Les activités humaines peuvent être classées par la place qu’elles occupent sur le bassin-versant du Thouet. On peut notamment souligner la dominance de l’activité agricole. Viennent ensuite, l’urbanisation, l’industrie et l’activité de tourisme et pêche qui occupent une importance moindre. Lorsque l’on ajoute à ces activités, les besoins en eau de consommation sur le bassin-versant, on constate que l’activité humaine est très perturbatrice du cycle physique de l’eau.

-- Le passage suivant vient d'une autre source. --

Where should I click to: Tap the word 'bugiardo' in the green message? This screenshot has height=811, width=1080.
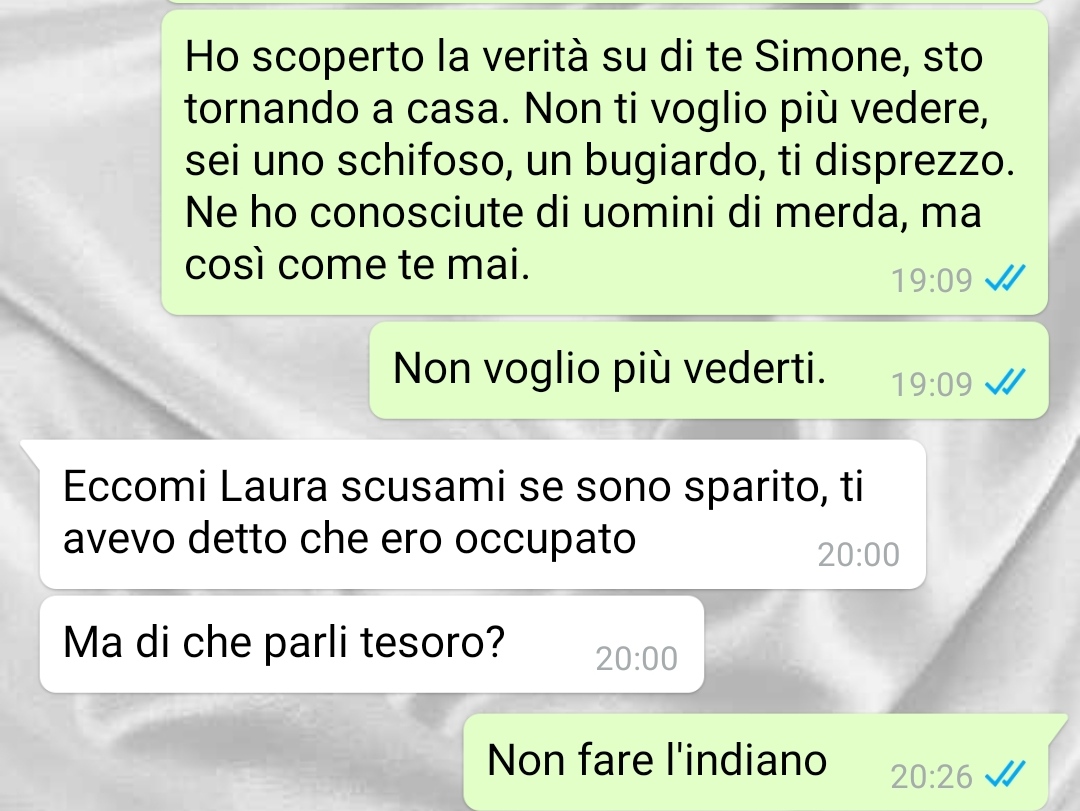click(674, 161)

En ce sens, elle devient elle-même composante du cycle de l’eau.
Nous avons vu dans l’introduction de cette deuxième partie que la géographie de l’eau déterminait la géographie de l’Homme – sa localisation et l’occupation du milieu-.

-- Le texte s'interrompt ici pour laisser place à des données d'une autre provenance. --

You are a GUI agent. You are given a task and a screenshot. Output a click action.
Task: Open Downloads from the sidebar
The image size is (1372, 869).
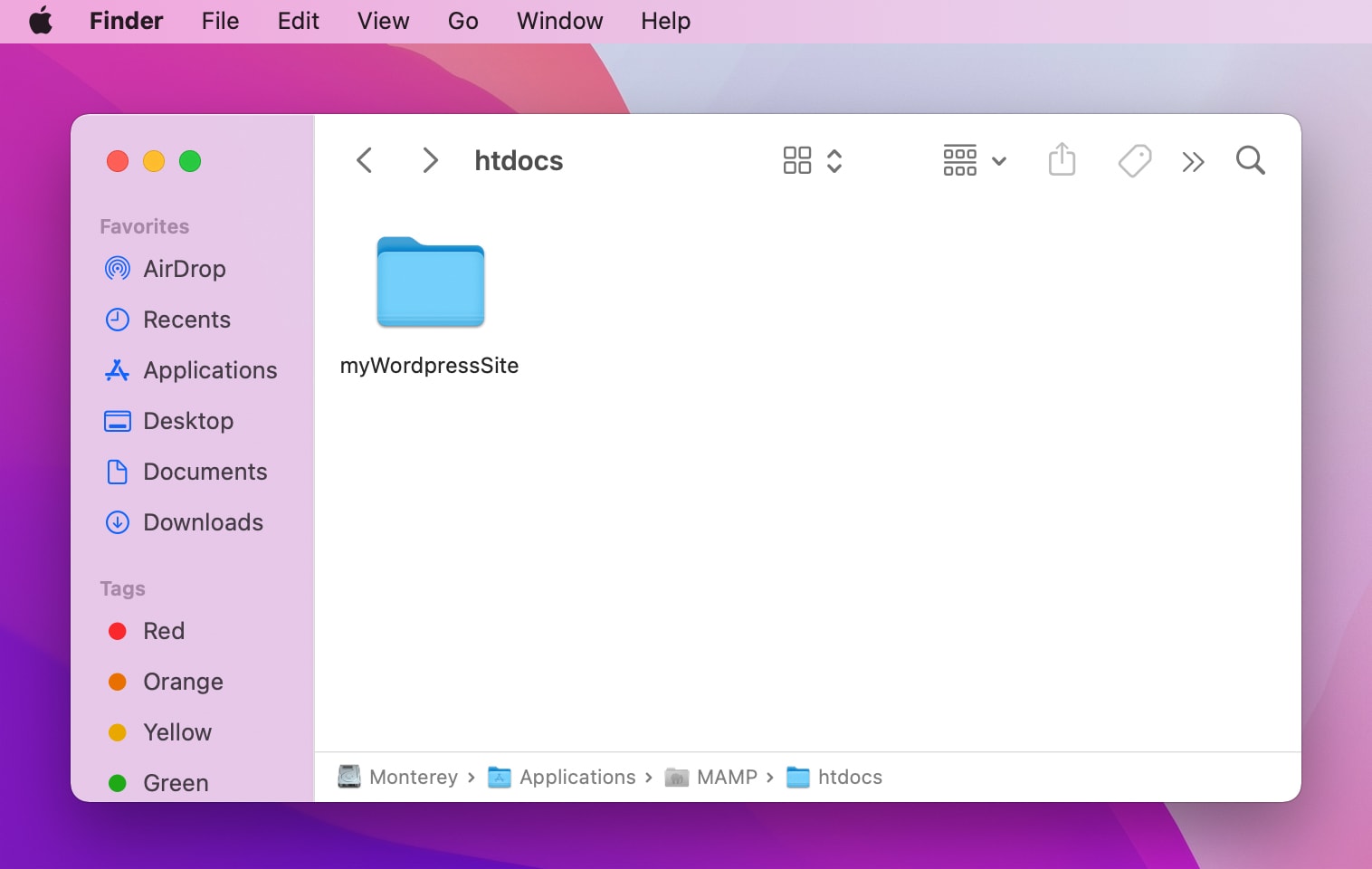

L’activité humaine est dépendante de la ressource en eau et par conséquent, lui cause de gros déséquilibres. Elle agit et pose des problèmes sur la quantité et sur la qualité de la ressource en eau. L’agriculture très développée sur le bassin-versant du Thouet corrobore le phénomène. Elle est très demandeuse en eau et la restitue au milieu, bien souvent de mauvaise qualité.
Les activités humaines, dépendantes de la rivière, interfèrent entre elles par l’intermédiaire du milieu. Ainsi, il sera difficile de développer un tourisme sur la vallée du Thouet avant de pallier au déficit de quantité eau et d’avoir restaurer sa qualité, préalablement dégradée par les autres activités exercées sur le bassin-versant.
Le lien entre l’eau et les activités humaines n’est pas si simple qu’il pourrait le paraître. C’est la gestion de ces deux éléments qui est maintenant remise en cause.